Work item
All of the data below is to be returned unaltered.

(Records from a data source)
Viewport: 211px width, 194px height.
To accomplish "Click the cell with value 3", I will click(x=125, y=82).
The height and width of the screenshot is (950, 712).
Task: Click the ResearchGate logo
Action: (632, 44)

Solution below
Viewport: 211px width, 194px height.
To accomplish "Click the cell with value 3", I will click(x=125, y=82).
The height and width of the screenshot is (950, 712).
Task: Click the ResearchGate logo
Action: (632, 44)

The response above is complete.